Writing can be hard. Encouraging kids to write can some days feel like pulling teeth out with tweezers. But often in these situations, it’s good to remember that kids will do well if they can – and often the reason they can’t is that something is getting in the way of creating those awesome you-have-to-listen-to-this-mum stories that kids seem to always have bubbling away in their heads.
So what could be stopping them? Here are a few common problems:
Problem: It physically hurts to write, or they get tired easily.
This is common with Dysgraphic or Dyspraxic kids or kids with motor or coordination issues (like with Cerebral Palsy or Autism).
Solution: If this is the case, a slanted desk + pen grips can help. Slanted boards are actually easy to make with a few pieces of MDF or wood and a bit of wood glue.
Problem: They can’t plan their writing, or never start because it’s overwhelming.
This is really common for kids with executive functioning deficits, like with ADHD and Autism.
Solution: For this, consider breaking writing down into smaller pieces. This lets them focus first on characters, then ‘scenery’ or story arcs.
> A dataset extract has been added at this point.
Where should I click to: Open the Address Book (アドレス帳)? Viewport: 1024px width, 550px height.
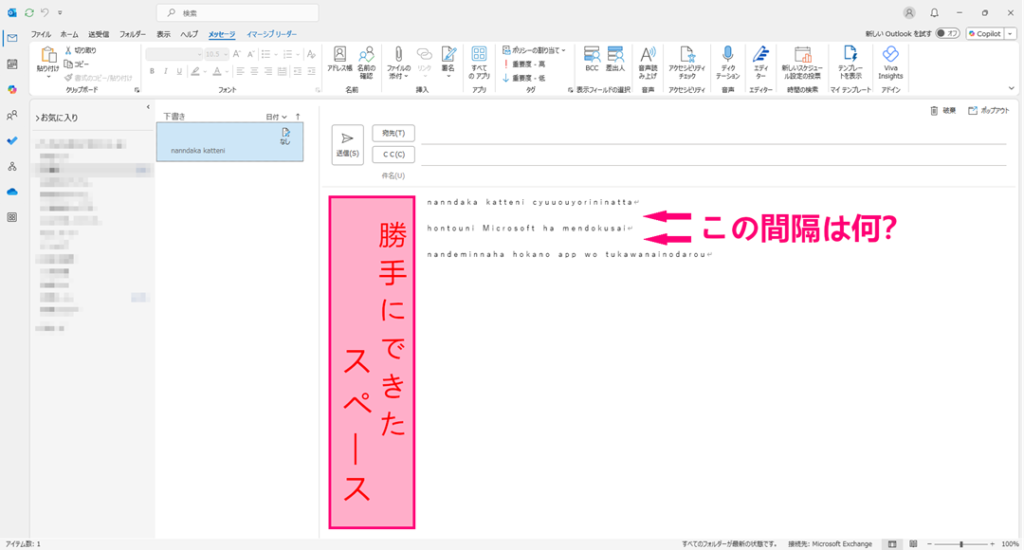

This way, they can learn how to create the necessary ‘bits’ of a story. See for example, this review of the program Night Zookeeper.
Problem: They can’t see where to write, or struggle to put their letters in the spaces.
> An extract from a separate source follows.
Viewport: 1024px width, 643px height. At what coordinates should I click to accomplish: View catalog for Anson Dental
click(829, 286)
This is really common for Dysgraphic kids or kids with vision problems.
Solution: Using coloured paper can help, or ones with multiple lines per writing line. Most office supply stores will sell ‘triple line’ paper, but if that’s not enough sky/grass/dirt paper (three tones – blue/green/brown) can really help with learning where to put the letters.
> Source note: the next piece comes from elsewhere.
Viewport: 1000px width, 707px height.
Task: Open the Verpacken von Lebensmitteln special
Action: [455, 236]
Problem: They are bored or not interested.
If there are no underlying organisational or physical things getting in the way, sometimes kids are just bored! This can be a real problem for ADHD kids as if those dopamine levels aren’t up, it’s like dragging a team of horses backwards trying to get them to do writing.
Solution: Find writing activities around things they love. If that’s fairies and unicorns – create story ideas around unicorn fairies! Ask them what they are reading or watching. Ask them ‘what if’ questions on their favourite things. Consider story-boarding or comic book writing if they likes drawing etc.
Problem: They find it hard to understand written stories.
This could be a real issue for Dyslexic kids, who struggle with the written word.
Solution: Consider finding another way to ‘write’, like:
Structured YouTube Videos.
Use YouTube videos as a way of introducing how stories are structured. Get them to watch videos and ‘figure out’their structure (i.e. Where’s the Intro? Where’s the middle? How is the video ended?). Create a plan for a video, then create an intro and ending in advance. Also encourage them to structure at least three things to talk about in the video.
If you’re not sure what software to get this going, OBS Studio and Blender are great free tools to do YouTube videos.
(Blender can be hard to learn, but there are a lot of excellent tutorials and YouTube videos to help online). At our place, I created a cheat sheet for basic commands in both, so it’s easy for my kids get started.
Storyboarding and Animation
If they’re hooked on animation, storyboarding is an excellent way to create stories, and is essential for long animations. Most Pixar DVDs with special features will walk through how to do this (check out the extra features), and Khan Academy has a Pixar animation module.
Creating their own games engages many of the same skill sets as learning to write without being obviously about ‘writing’. Dungeons and Dragons (D&D) games, with either pre-built, mostly pre-built or complete from scratch adventures are a good way to break down the mechanics of good story-telling into nice bite-sized chunks. Most libraries will also have D&D manuals to borrow, making it reasonable cheap to get started. For younger kids, Little Wizards is a good game mechanic system, as it is very simplified and focuses on story-telling over game mechanics.
These are a few of the things we have found useful in encouraging my kids to start writing. And so far, it actually seems to be working! My son and daughter were so excited by the new ‘desk’ that I built (for my own writing), that I haven’t been able to use it yet, as they have both commandeered it for their own writing creations.
So, what things have worked for you and your kids?